The' proposed Medicare payment update for inpatient services is nowhere close to covering hospitals' rising costs, industry groups warn the Centers for Medicare and Medicaid Services in comment letters.
Hospitals are calling on CMS to make further upward adjustments to the fiscal 2023 inpatient prospective payment system rule to compensate for underpredictions from this fiscal year's rule and to eliminate a separate negative adjustment for the coming year.
"The current inflationary economy combined with the COVID-19 crisis has put unprecedented pressure on America's hospitals and health systems," the American Hospital Association wrote. "These shifts in the healthcare environment are putting enormous strain on hospitals and health systems, which will continue in FY 2023 and beyond."

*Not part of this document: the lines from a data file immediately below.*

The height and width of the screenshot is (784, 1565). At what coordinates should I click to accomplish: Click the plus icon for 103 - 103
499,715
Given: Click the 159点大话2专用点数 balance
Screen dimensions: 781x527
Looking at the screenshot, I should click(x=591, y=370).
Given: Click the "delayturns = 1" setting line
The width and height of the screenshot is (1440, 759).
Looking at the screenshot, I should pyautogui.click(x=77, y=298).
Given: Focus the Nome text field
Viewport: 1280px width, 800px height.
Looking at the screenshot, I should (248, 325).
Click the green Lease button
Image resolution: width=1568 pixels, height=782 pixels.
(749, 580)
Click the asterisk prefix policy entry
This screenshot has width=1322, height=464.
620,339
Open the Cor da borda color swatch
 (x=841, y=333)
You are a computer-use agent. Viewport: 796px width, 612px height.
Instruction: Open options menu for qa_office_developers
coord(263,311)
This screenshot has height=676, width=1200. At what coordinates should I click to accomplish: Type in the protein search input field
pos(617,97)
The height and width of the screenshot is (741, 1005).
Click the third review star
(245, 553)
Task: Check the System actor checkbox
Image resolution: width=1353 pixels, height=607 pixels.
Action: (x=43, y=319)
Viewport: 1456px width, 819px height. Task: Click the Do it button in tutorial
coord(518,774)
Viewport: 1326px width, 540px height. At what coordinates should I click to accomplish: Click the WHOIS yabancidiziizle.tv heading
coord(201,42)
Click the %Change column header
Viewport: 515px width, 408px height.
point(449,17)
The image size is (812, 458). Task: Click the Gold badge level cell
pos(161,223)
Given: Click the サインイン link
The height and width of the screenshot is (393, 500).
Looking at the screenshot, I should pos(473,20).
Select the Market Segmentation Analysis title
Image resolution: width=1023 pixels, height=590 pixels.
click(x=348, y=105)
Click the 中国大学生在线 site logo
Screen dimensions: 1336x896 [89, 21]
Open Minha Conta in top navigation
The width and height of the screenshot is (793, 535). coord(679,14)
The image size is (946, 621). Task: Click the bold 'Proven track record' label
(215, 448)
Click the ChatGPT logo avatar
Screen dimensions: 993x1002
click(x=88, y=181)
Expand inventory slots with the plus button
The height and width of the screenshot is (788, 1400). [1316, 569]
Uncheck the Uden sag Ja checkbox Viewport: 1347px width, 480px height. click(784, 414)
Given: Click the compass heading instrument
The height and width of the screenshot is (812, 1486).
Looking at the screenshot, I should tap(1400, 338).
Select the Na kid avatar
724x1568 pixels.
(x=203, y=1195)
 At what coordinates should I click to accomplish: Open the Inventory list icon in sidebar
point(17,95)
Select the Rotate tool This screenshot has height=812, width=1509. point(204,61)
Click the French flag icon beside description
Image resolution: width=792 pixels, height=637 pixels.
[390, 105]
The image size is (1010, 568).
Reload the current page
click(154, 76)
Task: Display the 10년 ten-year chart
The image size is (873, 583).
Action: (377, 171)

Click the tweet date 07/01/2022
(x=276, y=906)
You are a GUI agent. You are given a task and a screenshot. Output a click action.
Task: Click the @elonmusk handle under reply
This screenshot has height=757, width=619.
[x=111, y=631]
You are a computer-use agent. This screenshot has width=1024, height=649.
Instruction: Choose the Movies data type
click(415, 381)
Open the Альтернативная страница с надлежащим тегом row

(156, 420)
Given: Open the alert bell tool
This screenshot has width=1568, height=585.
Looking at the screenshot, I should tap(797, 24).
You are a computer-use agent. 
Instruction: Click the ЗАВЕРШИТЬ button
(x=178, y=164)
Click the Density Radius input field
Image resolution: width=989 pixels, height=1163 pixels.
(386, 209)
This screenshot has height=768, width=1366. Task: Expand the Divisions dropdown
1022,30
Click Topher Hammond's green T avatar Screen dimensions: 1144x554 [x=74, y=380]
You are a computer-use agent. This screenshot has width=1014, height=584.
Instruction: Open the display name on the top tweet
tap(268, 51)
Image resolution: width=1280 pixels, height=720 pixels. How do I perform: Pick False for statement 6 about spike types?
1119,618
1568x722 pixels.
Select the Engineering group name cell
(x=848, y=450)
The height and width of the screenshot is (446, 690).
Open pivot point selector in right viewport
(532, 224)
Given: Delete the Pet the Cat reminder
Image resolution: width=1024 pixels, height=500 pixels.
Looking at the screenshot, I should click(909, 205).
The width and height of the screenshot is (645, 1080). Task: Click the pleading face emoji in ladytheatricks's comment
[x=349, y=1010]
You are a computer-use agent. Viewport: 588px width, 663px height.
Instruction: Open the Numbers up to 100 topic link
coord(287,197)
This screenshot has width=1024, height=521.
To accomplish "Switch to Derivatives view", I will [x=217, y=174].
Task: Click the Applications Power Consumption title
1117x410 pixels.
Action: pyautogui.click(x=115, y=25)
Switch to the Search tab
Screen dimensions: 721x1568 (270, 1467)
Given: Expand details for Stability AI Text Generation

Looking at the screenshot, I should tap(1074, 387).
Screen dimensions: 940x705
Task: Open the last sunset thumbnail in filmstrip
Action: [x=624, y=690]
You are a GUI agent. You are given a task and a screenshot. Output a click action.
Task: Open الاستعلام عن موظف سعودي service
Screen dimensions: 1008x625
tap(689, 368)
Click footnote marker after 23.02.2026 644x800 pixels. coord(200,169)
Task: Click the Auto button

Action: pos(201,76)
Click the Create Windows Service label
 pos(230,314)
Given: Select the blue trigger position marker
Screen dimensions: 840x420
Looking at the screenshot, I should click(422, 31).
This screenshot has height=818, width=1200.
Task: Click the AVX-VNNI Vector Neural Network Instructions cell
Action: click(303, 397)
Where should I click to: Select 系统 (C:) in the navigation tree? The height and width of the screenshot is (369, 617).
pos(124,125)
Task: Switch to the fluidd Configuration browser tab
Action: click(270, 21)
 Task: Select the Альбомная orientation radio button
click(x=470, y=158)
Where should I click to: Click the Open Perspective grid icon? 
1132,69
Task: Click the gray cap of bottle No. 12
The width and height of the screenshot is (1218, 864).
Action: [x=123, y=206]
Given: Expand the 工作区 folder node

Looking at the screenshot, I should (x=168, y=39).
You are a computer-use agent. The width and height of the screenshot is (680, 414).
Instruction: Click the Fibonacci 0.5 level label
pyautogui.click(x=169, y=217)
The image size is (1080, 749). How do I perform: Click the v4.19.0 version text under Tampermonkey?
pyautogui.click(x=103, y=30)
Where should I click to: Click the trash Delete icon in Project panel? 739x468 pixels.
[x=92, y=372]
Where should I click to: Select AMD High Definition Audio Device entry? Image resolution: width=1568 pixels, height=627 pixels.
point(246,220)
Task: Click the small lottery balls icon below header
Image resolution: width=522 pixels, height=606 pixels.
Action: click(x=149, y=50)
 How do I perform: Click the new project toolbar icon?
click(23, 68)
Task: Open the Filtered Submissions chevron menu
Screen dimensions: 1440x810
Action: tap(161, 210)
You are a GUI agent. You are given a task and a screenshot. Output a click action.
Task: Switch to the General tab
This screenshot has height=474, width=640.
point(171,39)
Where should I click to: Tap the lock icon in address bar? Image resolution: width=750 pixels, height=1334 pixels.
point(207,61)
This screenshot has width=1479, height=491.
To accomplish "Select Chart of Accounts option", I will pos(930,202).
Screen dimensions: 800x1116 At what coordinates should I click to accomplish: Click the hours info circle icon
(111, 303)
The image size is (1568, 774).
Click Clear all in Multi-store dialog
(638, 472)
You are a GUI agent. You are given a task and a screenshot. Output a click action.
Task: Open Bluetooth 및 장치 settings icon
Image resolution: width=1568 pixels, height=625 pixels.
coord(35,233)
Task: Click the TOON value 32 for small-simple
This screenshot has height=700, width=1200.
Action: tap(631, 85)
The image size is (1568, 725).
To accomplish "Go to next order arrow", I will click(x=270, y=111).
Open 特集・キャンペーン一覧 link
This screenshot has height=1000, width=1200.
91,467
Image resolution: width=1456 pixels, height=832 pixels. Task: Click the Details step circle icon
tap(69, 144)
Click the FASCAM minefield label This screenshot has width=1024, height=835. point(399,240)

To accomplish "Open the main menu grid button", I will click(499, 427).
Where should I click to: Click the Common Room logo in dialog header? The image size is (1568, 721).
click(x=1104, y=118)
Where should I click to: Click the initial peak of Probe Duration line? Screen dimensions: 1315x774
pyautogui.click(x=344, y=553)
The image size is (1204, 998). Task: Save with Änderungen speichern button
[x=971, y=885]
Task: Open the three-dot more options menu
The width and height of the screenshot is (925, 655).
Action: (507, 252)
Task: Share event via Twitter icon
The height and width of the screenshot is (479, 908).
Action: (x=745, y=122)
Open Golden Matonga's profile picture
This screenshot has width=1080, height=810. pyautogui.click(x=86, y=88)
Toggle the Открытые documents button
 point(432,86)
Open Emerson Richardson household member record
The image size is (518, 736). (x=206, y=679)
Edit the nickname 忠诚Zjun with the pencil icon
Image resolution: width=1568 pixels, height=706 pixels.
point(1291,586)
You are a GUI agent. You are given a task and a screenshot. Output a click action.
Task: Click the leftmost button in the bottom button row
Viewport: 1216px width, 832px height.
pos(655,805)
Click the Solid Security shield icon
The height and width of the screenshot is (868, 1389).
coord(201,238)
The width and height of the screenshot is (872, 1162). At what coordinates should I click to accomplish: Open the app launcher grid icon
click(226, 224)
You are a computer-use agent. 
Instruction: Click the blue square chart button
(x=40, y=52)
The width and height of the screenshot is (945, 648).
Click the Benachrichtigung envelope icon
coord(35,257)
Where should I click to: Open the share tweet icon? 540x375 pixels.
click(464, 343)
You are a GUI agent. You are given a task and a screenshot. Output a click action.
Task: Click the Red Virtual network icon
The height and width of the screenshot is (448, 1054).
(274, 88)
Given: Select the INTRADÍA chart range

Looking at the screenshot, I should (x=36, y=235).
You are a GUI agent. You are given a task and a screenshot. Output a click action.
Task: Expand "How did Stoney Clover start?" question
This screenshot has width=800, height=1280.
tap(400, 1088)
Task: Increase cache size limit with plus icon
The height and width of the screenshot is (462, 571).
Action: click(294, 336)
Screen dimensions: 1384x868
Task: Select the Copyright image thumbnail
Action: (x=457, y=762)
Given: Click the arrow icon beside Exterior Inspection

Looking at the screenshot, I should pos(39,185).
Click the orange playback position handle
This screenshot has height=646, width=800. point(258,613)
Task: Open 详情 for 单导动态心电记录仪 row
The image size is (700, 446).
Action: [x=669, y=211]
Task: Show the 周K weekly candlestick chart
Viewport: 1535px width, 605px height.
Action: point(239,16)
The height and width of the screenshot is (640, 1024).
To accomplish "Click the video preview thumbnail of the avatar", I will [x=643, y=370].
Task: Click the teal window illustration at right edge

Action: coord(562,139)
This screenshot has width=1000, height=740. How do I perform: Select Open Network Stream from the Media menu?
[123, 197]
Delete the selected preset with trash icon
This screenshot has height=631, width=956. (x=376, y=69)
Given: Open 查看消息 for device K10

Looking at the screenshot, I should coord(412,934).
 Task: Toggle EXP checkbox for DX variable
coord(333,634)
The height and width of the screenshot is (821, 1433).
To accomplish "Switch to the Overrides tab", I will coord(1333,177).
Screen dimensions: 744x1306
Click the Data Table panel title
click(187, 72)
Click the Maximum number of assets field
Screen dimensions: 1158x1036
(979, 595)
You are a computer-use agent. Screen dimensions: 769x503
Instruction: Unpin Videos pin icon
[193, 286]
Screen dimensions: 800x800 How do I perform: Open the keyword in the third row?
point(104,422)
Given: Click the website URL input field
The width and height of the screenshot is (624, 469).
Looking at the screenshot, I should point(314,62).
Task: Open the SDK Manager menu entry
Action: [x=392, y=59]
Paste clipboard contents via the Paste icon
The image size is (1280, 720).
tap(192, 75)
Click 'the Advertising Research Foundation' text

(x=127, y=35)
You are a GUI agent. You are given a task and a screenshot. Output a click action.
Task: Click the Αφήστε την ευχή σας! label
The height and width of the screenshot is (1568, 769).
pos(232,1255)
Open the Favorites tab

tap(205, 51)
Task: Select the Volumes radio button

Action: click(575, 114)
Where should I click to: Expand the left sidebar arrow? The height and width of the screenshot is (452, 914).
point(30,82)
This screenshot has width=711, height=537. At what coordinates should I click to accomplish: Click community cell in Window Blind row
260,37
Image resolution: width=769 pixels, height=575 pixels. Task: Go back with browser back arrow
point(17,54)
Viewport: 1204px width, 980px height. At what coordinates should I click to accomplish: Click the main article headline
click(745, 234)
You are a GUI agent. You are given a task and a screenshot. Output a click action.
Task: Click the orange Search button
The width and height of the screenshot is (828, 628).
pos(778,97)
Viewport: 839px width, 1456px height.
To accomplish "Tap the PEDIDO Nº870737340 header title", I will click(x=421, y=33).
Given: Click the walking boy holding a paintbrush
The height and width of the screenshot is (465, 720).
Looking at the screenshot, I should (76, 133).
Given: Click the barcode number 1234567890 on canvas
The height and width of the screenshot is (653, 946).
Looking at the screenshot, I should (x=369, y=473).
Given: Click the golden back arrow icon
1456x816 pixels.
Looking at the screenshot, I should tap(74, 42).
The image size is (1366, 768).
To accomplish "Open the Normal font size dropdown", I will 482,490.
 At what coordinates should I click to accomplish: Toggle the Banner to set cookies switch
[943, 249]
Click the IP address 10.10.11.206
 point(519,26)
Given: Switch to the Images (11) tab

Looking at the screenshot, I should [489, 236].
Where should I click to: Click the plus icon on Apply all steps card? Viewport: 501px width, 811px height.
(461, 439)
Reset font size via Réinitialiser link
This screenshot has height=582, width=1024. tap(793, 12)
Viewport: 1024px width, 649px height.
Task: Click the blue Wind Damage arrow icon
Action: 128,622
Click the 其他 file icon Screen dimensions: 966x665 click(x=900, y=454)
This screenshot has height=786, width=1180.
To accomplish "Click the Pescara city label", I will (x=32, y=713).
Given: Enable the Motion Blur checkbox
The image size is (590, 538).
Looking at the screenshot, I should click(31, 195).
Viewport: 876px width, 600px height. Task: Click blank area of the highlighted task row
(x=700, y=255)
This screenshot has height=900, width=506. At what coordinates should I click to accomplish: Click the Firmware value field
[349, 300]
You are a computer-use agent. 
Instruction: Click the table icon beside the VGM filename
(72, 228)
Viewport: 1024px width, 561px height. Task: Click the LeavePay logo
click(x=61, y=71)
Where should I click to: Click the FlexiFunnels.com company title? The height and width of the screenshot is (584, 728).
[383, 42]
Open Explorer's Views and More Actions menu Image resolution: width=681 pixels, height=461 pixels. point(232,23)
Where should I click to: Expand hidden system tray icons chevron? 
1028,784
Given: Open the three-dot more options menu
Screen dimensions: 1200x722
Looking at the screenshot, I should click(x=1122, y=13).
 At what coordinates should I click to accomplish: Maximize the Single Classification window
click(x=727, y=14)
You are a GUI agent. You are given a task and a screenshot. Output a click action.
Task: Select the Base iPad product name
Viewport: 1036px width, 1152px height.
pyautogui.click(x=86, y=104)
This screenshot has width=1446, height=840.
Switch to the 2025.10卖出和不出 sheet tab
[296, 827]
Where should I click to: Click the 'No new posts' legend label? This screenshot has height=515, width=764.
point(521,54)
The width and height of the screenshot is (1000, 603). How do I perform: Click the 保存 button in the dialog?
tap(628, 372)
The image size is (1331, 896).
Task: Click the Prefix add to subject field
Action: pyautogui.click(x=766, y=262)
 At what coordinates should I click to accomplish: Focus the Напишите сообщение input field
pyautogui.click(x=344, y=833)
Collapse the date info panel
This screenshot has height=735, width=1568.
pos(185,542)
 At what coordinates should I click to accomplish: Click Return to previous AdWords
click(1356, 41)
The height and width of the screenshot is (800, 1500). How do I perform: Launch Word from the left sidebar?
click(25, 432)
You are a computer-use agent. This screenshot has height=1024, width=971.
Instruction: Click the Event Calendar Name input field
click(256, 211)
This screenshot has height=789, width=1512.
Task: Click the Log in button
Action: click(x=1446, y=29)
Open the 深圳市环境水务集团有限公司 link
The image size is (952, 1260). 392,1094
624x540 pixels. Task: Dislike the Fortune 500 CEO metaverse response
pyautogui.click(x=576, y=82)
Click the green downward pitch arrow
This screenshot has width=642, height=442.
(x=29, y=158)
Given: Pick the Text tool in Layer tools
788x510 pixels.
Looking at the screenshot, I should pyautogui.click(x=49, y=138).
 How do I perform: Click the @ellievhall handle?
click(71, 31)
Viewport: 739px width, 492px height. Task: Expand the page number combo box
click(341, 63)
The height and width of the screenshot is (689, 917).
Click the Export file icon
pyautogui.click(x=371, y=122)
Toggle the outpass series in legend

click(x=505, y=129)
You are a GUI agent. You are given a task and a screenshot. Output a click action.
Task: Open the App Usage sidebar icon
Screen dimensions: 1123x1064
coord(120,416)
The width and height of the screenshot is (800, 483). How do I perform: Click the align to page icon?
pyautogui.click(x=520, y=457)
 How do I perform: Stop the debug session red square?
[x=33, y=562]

CMS proposed a 3.2% increase in Medicare inpatient payments for fiscal 2023, including a 3.1% market basket update, in a draft regulation issued in April. The market basket predicts future hospital costs using data from prior years. CMS incorporated data through the third quarter of 2021, but may use more recent information in the final rule, according to the draft regulation.
The market basket can adequately predict cost trends in a more stable economy but it doesn't work well under the present circumstances, the AHA wrote.
"The end of calendar year 2021 into calendar year 2022 should not, in any sense, be considered a steady-state economic environment that is a continuance of past trends," the AHA wrote. Using these data would result in "woefully inadequate reimbursements," the letter says.
Furthermore, the 2.7% fiscal 2022 inpatient payment update underpredicted costs, industry representatives wrote. The 2022 market basket is now trending toward 4%, hospital groups note, citing CMS projections. "Because this market basket was a forecast of what was expected to occur, it missed the unexpected trends that actually did occur," the AHA wrote.
Inflation jumped from 2.6% in March 2021 to 7% in December. The 2022 market basket didn't anticipate that factor nor increased labor costs during the second half of 2021, the AHA wrote. Inflation reached a 40-year high this spring, and could accelerate even further this summer, Fannie Mae projected this month.
Pressures from the COVID-19 pandemic also strained hospitals over the past two years. Federal relief stabilized hospital finances in 2020, but the funding is nearly depleted.
Labor shortages and employee burnout have driven up workforce costs, the hospital groups wrote. Labor costs have risen more than 16% since the beginning of fiscal 2021, according to Premier.
But CMS has the authority to override the regulatory formula and increase payments to compensate for past underpredictions, the hospital associations contend. Federal law allows the agency to provide "exceptions and adjustments" to payment updates, as deemed appropriate.
Now is the time to use that authority, hospital groups argue.
"The unique and unprecedented circumstances confronted by IPPS hospitals today warrant CMS's exercise of its exceptions and adjustments authority in the form of a one-time positive adjustment of no less than the amount by which the FY 2022 market basket update was understated," the Federation for American Hospitals wrote in a comment letter.
CMS should use additional data sources to compile a more accurate market basket in the final 2023 rule that incorporates increasing labor and supply costs, wrote the federation, which comprises for-profit hospital companies.
America's Essential Hospitals, which represents safety-net facilities, asks CMS to implement a market basket update of at least 5%. Premier encourages CMS to use the company's own data for the 2023 market basket.
The overall 3.2% proposed pay increase also accounts for a negative 0.4 percentage point productivity adjustment. The adjustment is an Affordable Care Act creation meant to match payments to costs and equates to the 10-year average of productivity gains among all private U.S. businesses.
However, CMS research from 2016 shows that hospital costs do not grow at the same rate as other industries, the AHA wrote. Using other sectors to adjust hospitals' market basket leads to underpayments, the organization wrote. The AHA and other industry groups ask CMS to use its authority to waive the cut.
"The AHA has deep concerns about the proposed productivity cut, given the extreme and uncontrollable circumstances in which hospitals and health systems are currently operating. As such, we ask CMS to use its 'special exceptions and adjustments' authority to eliminate the productivity cut for FY 2023," the organization wrote.
While the productivity adjustment reduces the 3.1% market basket update to 2.7%, that's partially offset by a 0.5-percentage point adjustment for documentation and coding that brings the net update up to 3.2%.
CMS will issue the final inpatient prospective payment system rule later this year.